DMM GAMES 遊び放題」対象タイトルから目に付いたのをやっていきましょう。今回は「Like a Butler」。

微妙なお嬢様学園モノ

幼なじみがお嬢様学園に記念受験してみたらうっかり合格してしまい、執事を用意しなくてはならなくなり、それで頼み込まれて幼なじみと一緒にお嬢様学園に入学することになる話です。

ヒロインは幼なじみとお嬢様2人とメイド1人。お嬢様学園ってことで命を狙われたり、誘拐されたり御家のごたごただったり、そういう話がメインです。お嬢様って感じですね。

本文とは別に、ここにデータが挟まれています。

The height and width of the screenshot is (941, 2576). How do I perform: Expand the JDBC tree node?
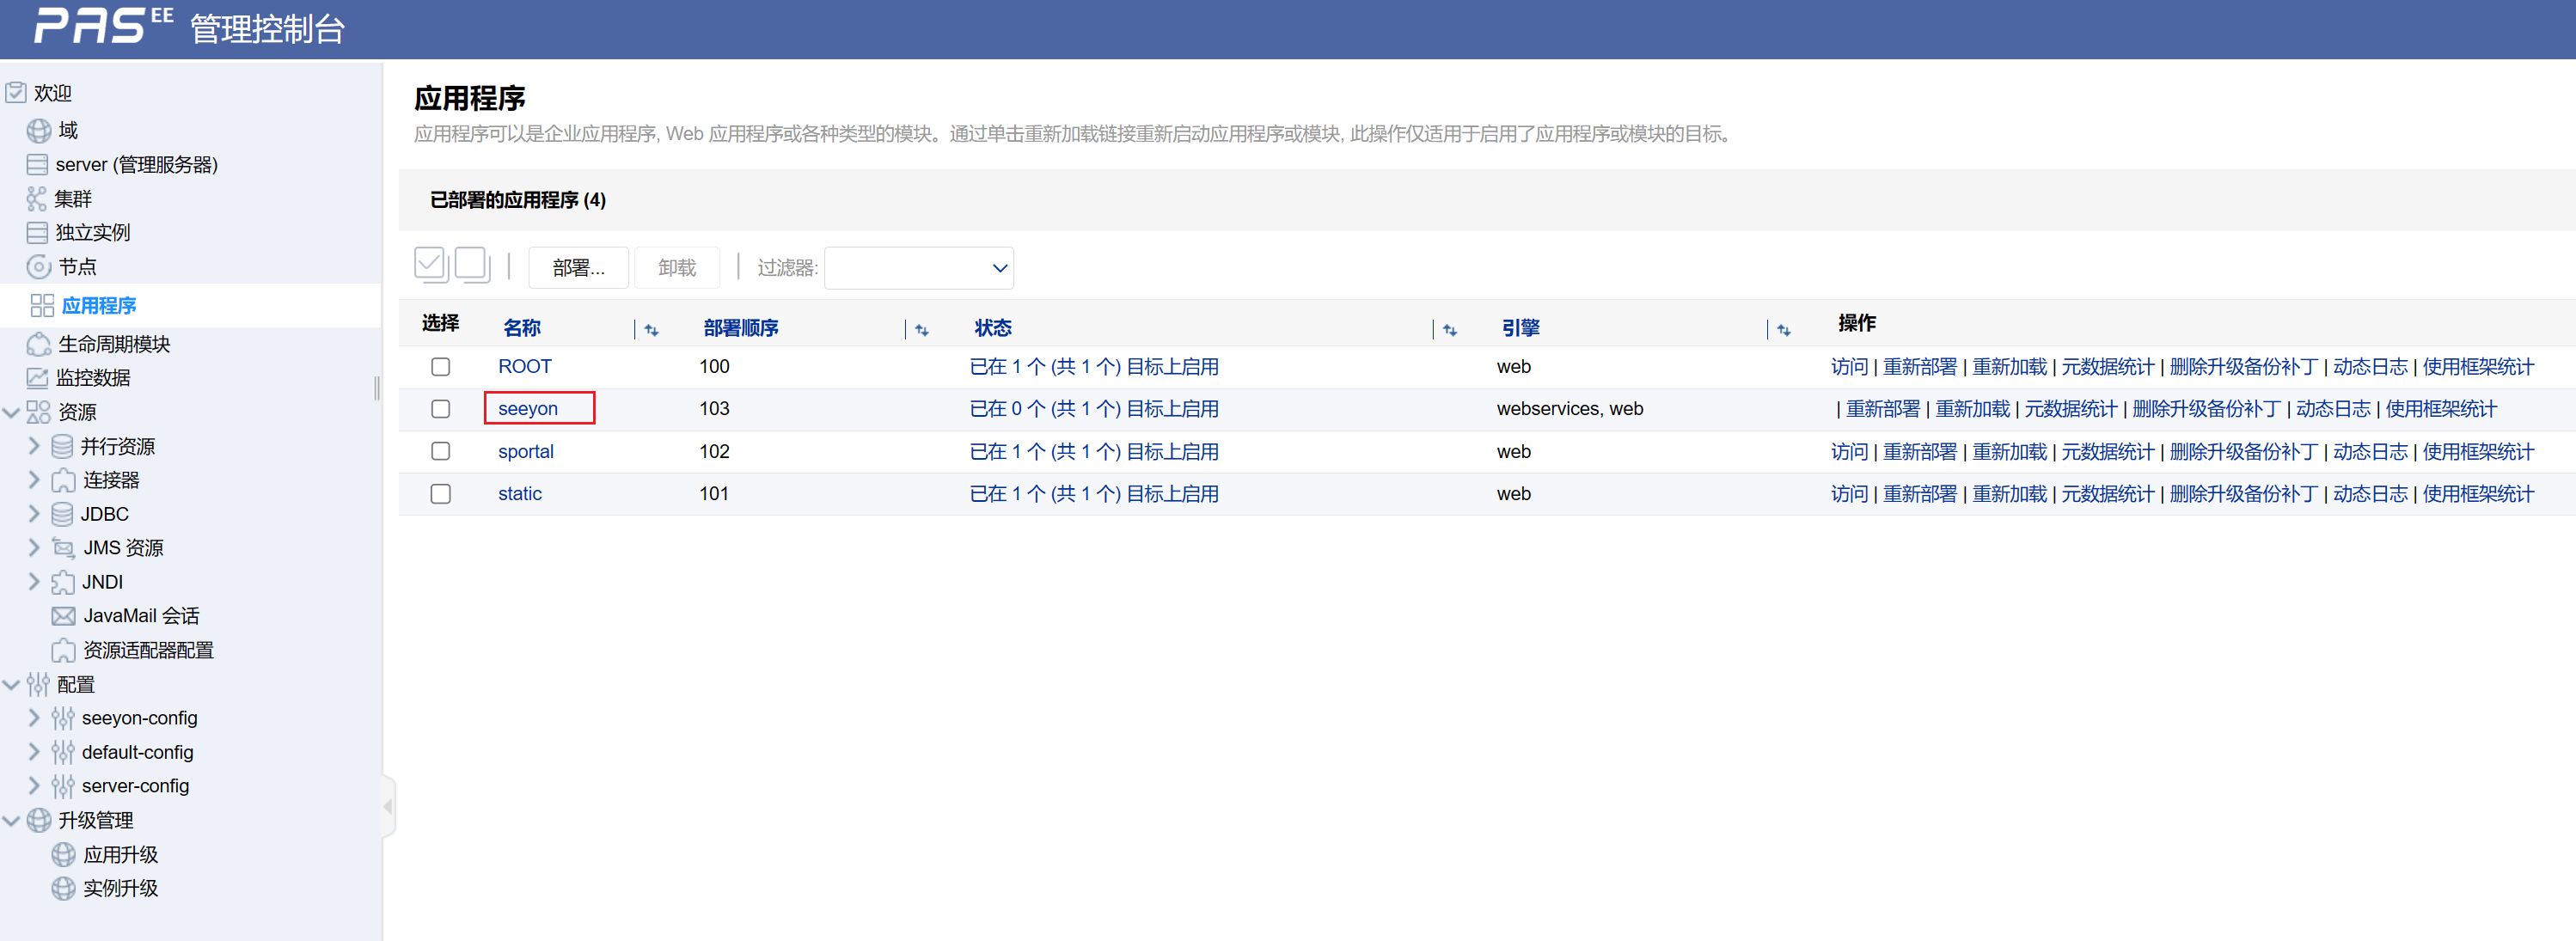34,513
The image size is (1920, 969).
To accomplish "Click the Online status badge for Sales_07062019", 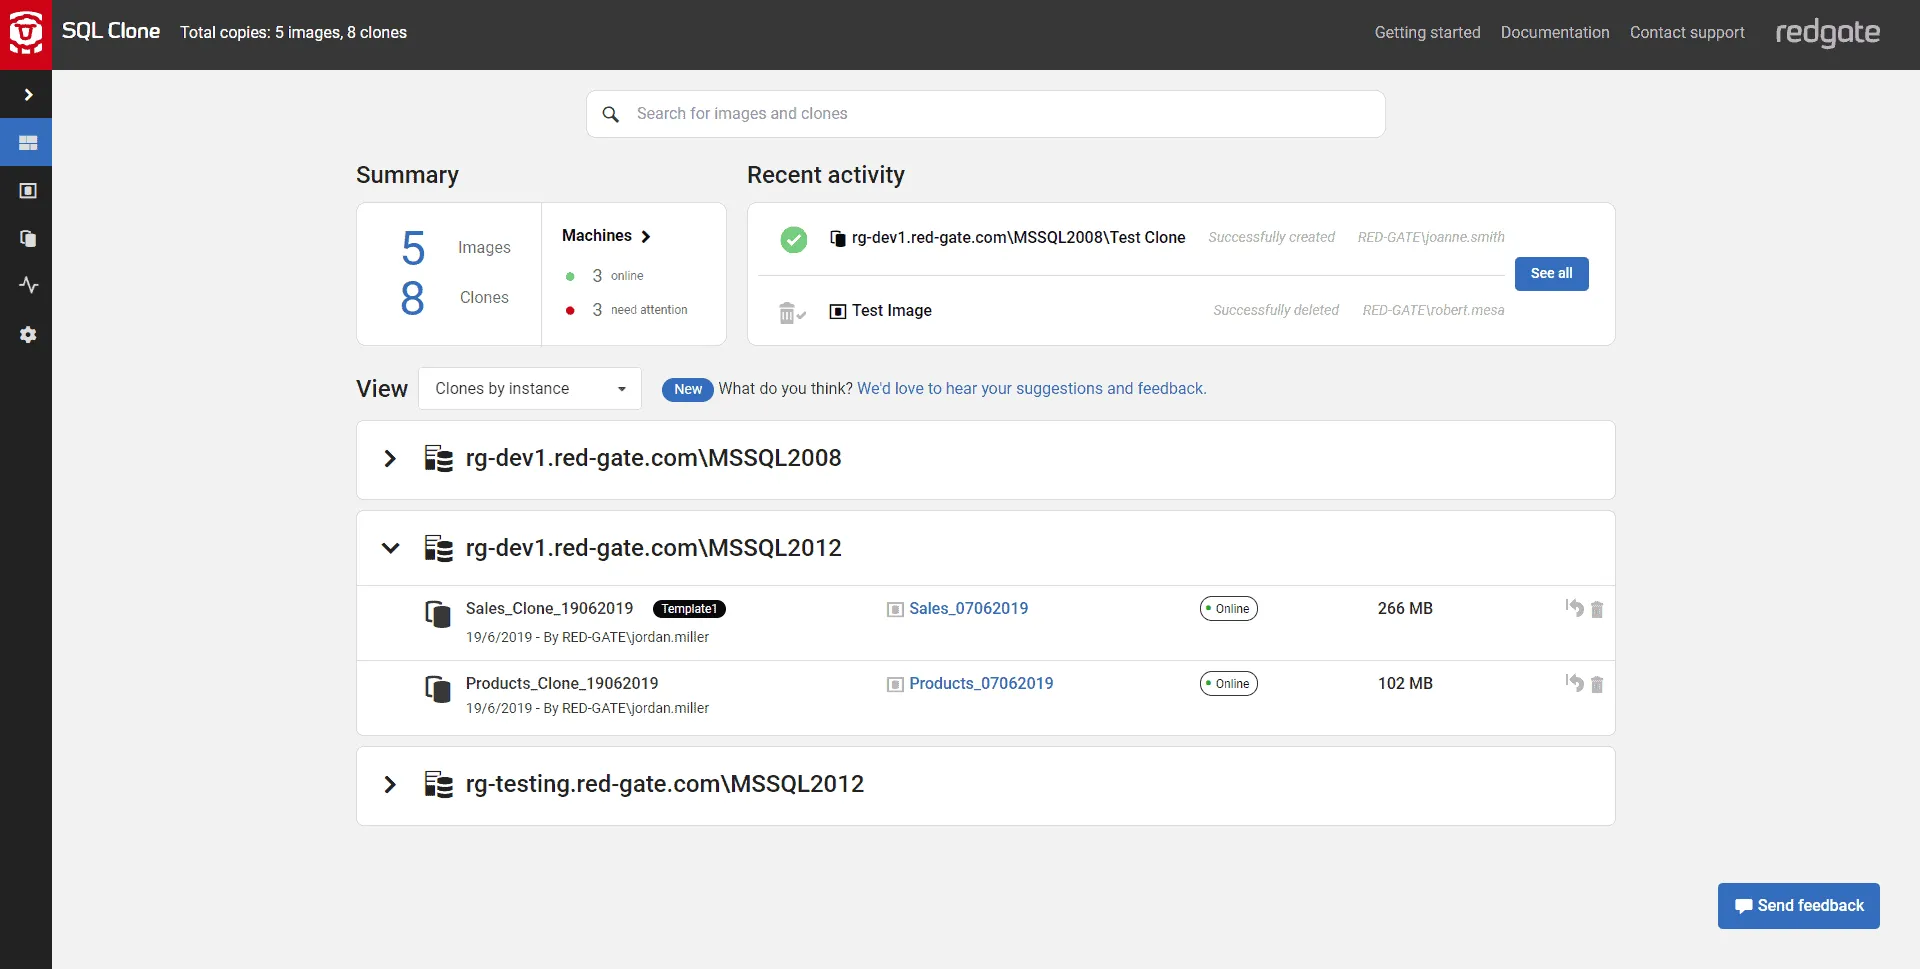I will point(1228,608).
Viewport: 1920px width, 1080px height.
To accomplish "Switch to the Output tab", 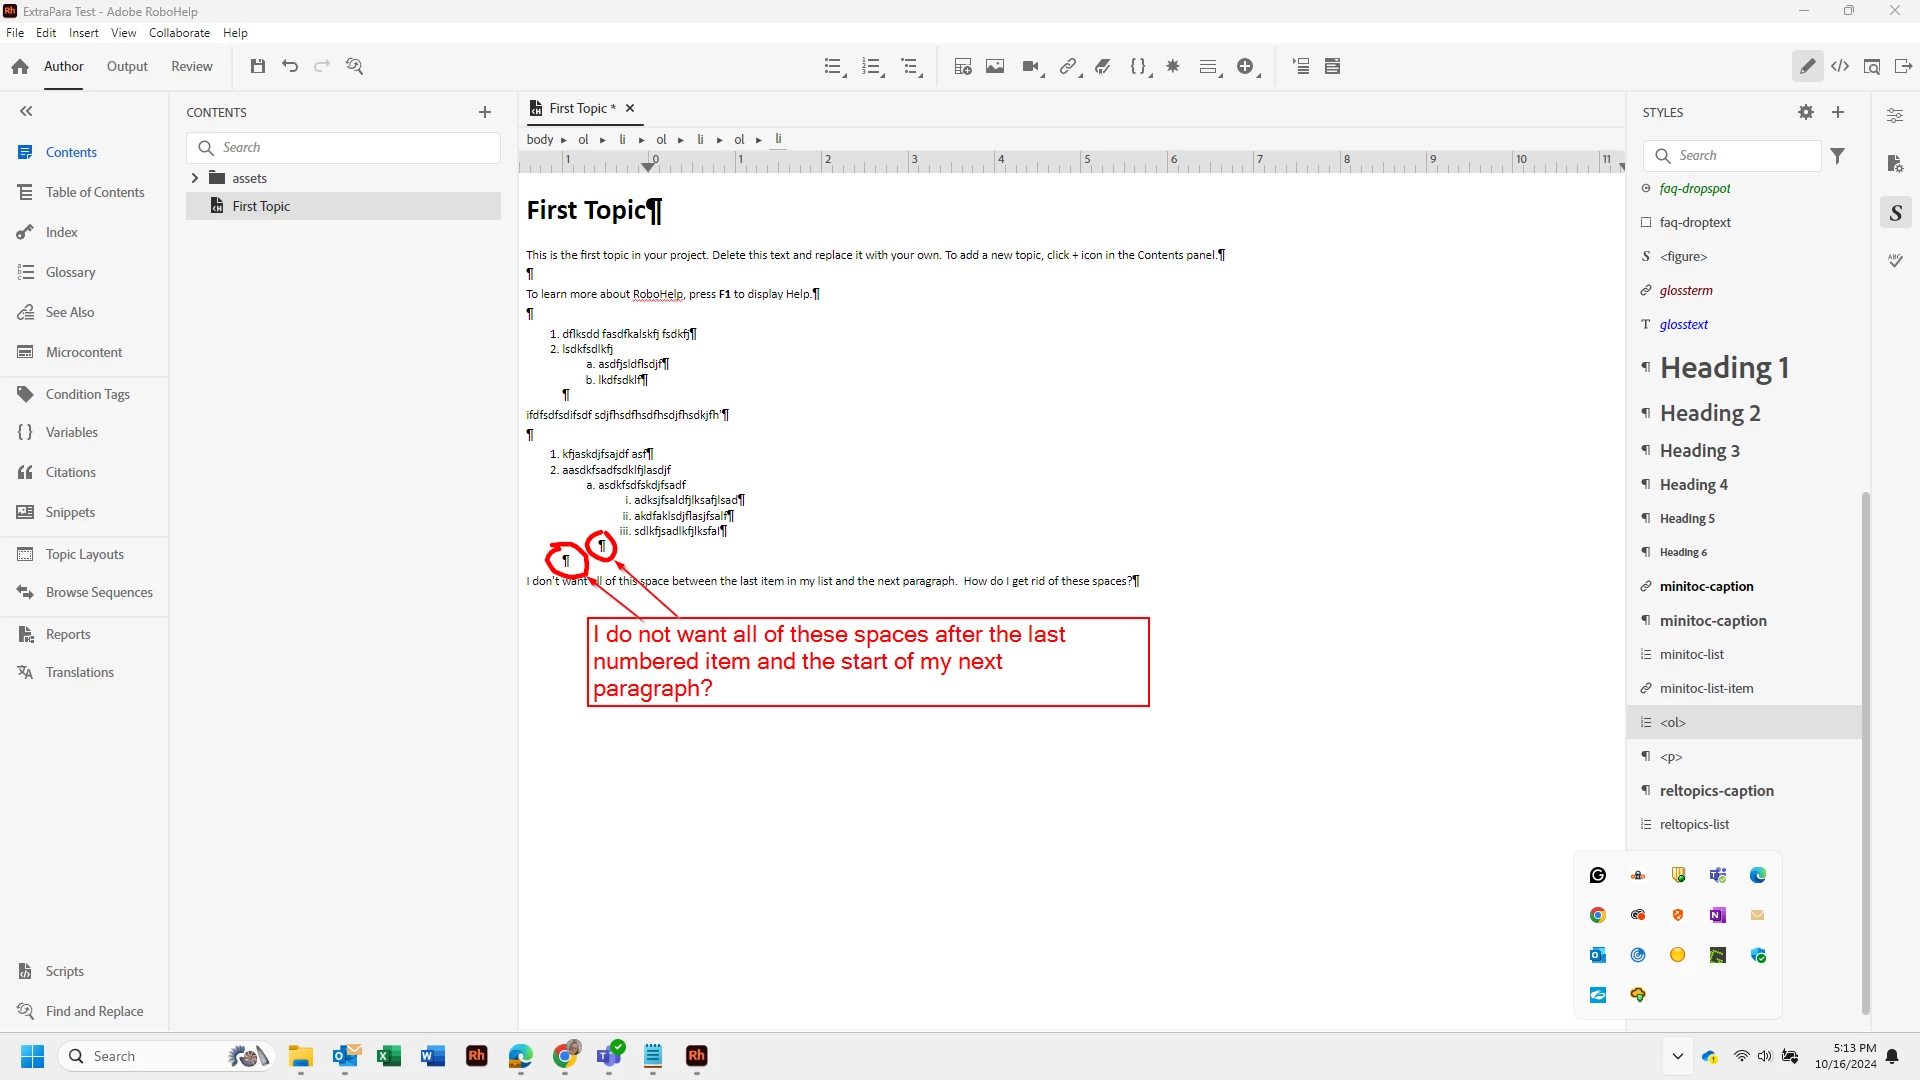I will pos(127,66).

一番よかったのがメイドの瑞穂ルートってそれお嬢様学園モノとしてどうなんだというのはありますが、よかったんだから仕方ない。「一番よかった」より「他が印象に残らなかった」の方が適切、というのは不味い気がしますけど。

夏休みの宿題を自分で片付けるべきか

作中にそういう画面がありました。芸術方面の作品を作る宿題を、お嬢様たちは「自分が考えたものをその道のプロに伝えて作ってもらう」という方法で処理します。これに対して庶民の主人公と幼なじみは違和感を持ちます。

庶民感覚では、こういう宿題は「出来は二の次で手作り感が評価されるもの」です。というのも、私たち庶民は基本的に将来「自分でやる仕事」でご飯を食べていくことになります。だから「自分でできること」が大事なんですね。この手の宿題はその分野に興味を持ってもらうためのきっかけです。興味を持ってもらい練習すれば上達して、いずれできるようになるから、宿題時点での出来は二の次です。

一方で富裕層は基本的に将来「仕事を指示する」立場に就きます。イラストを描いたり像を作ったりはしません。そんなもんになられても困ります。彼ら彼女らには上に立って贅沢して経済を回す人材になることが求められているんですから。そういう性質上「自分のやりたいことを適切な人材に伝え、やってもらうことができること」が重要です。

私も庶民なもので、本作でこの場面に遭遇するまで「出来は二の次で手作り感が評価されるもの」でした。でも言われてみれば、富裕層ならそういうやり方の方が正しいのかもしれません。

総評

「夏休みの宿題」みたいに細かなエピソードでは印象に残ったものもありましたが、終わってみて何か残ったかというと、何も残らなかったんですよねこれが。

やるなら、瑞穂ルートとついでにセーラルートもやるかやらないかくらいでいいと思います。他の2つのルートは別に…。